DOCUMENT PASSAGE:
The development comes days after The Associated Press reported that FDA tests found traces of melamine in the infant formula of one major U.S. manufacturer and cyanuric acid, a chemical relative, in the formula of a second major maker. The contaminated samples, which both measured at levels below the new standard, were analyzed several weeks ago.

The FDA had said in early October it was unable to set a safety contamination level for melamine in infant formula.

Dr. Stephen Sundlof, the FDA's director of food safety, said Friday the agency was confident in the 1 part per million level for either of the chemicals alone, even though there have been no new scientific studies since October that would give regulators more safety data. He had no ready explanation for why the level was not set earlier.

The standard is the same as the one public health officials have set in Canada and China, but is 20 times higher than the most stringent level in Taiwan.

The problem of melamine in infant formula first surfaced in China in September.

Sundlof said the lack of dual contamination was key because studies so far show dangerous health effects only when both chemicals are present. He emphasized that neither of the two tainted samples had both contaminants.

The agency still will not set a safety level for melamine if cyanuric acid is also present, he said.

Both the new safety level and the amount of the chemical found in U.S.-made infant formula are far below the amounts of melamine added to infant formula in China that have been blamed for killing at least three babies and making thousands ill.

DATA SHOWN:
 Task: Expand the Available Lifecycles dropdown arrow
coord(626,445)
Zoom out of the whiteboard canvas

* * *

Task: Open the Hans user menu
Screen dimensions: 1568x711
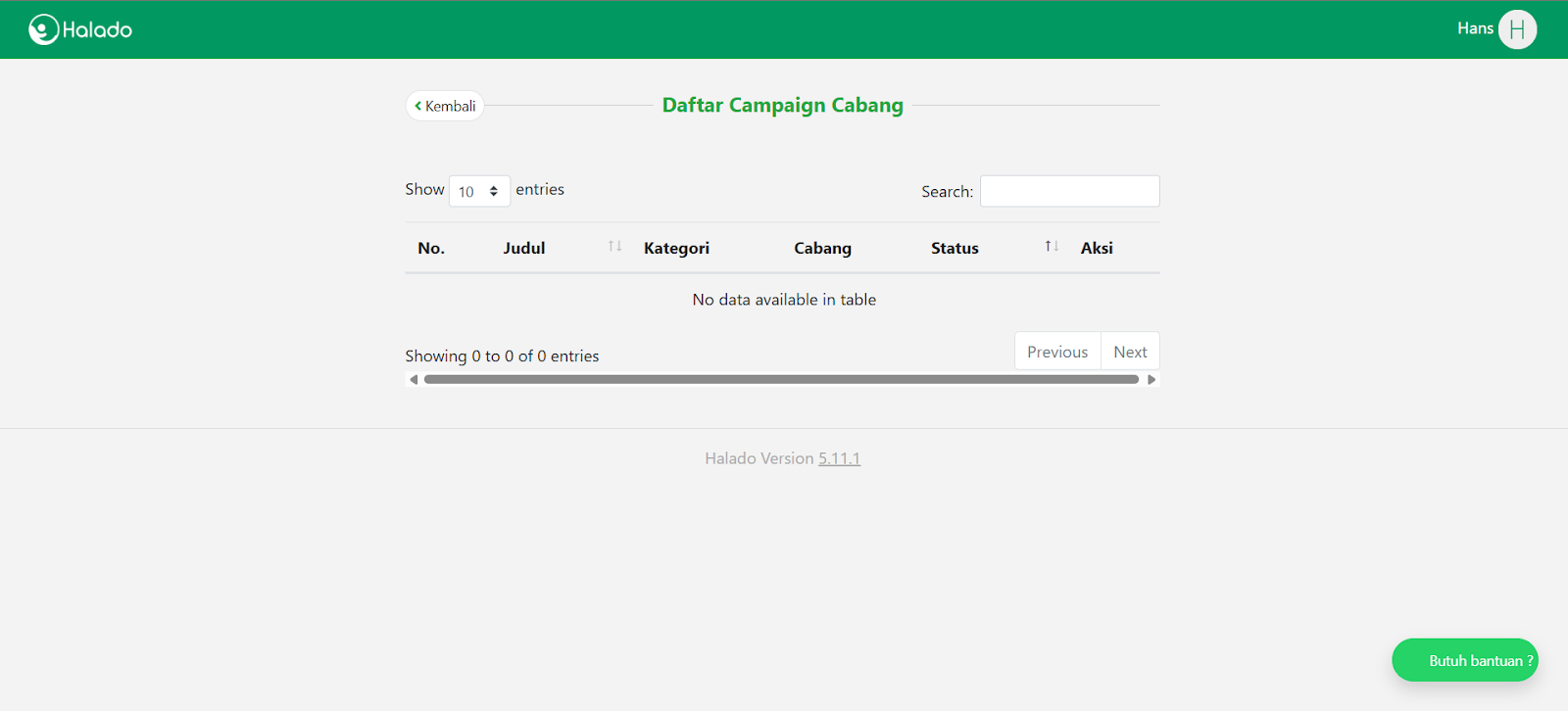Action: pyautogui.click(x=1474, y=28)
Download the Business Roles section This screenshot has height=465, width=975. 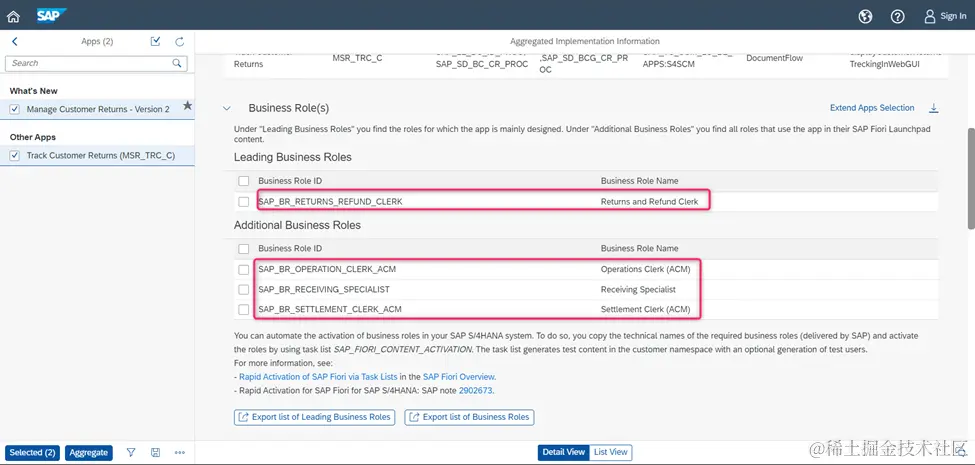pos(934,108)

==

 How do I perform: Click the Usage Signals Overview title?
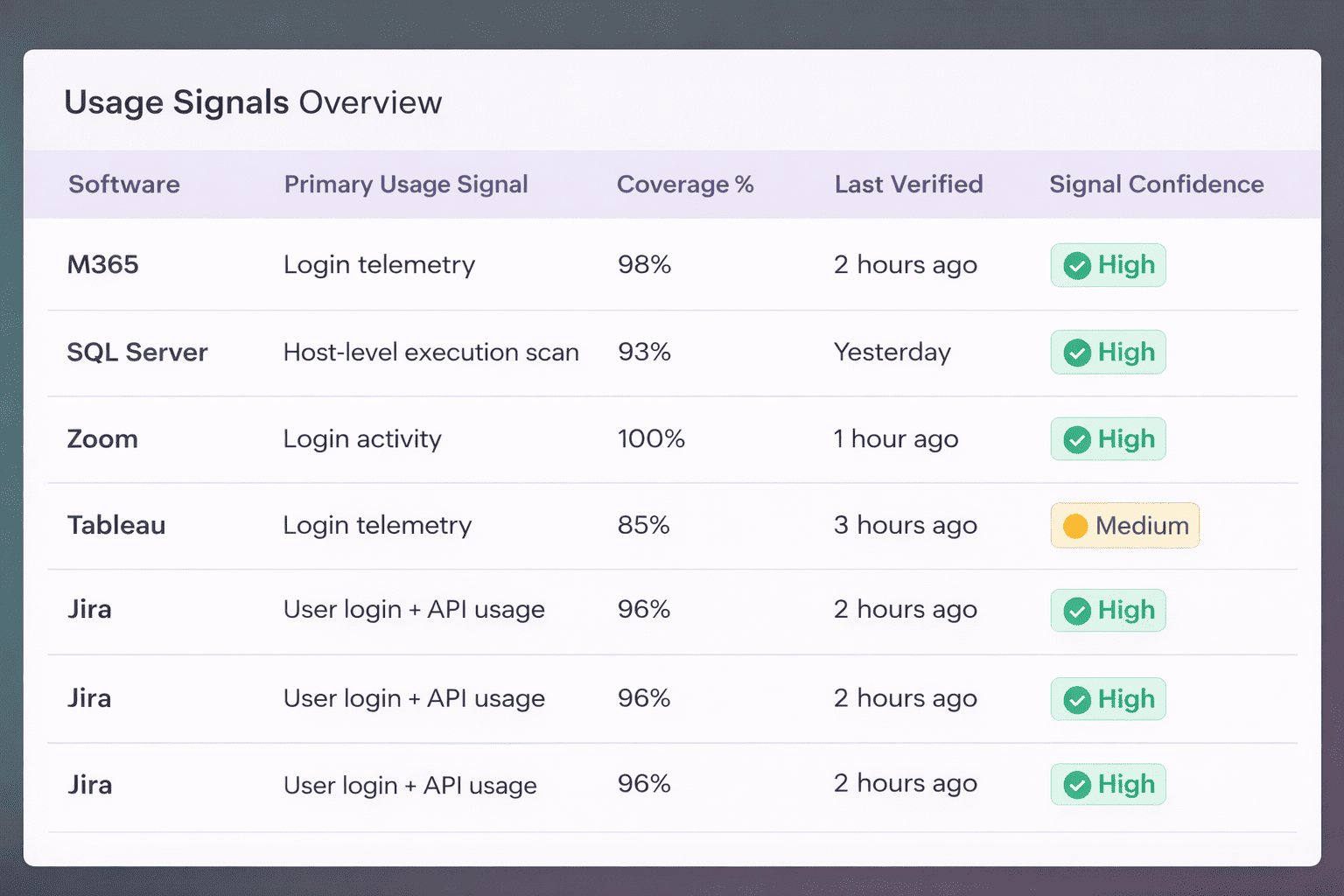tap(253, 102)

WHAT TO DO:
• 1. Answer these questions using the infant formula article:
(a) Who is the FDA's director of food safety?
(b) In what month did the problem of melamine in infant formula first surface in China?
(c) How does the new standard compare with the most stringent level in Taiwan?
• 2. Please list every country named in the infant formula article.

ANSWERS PROVIDED:
• 1.
(a) Dr. Stephen Sundlof
(b) September
(c) It is 20 times higher.

• 2. U.S., Canada, China, Taiwan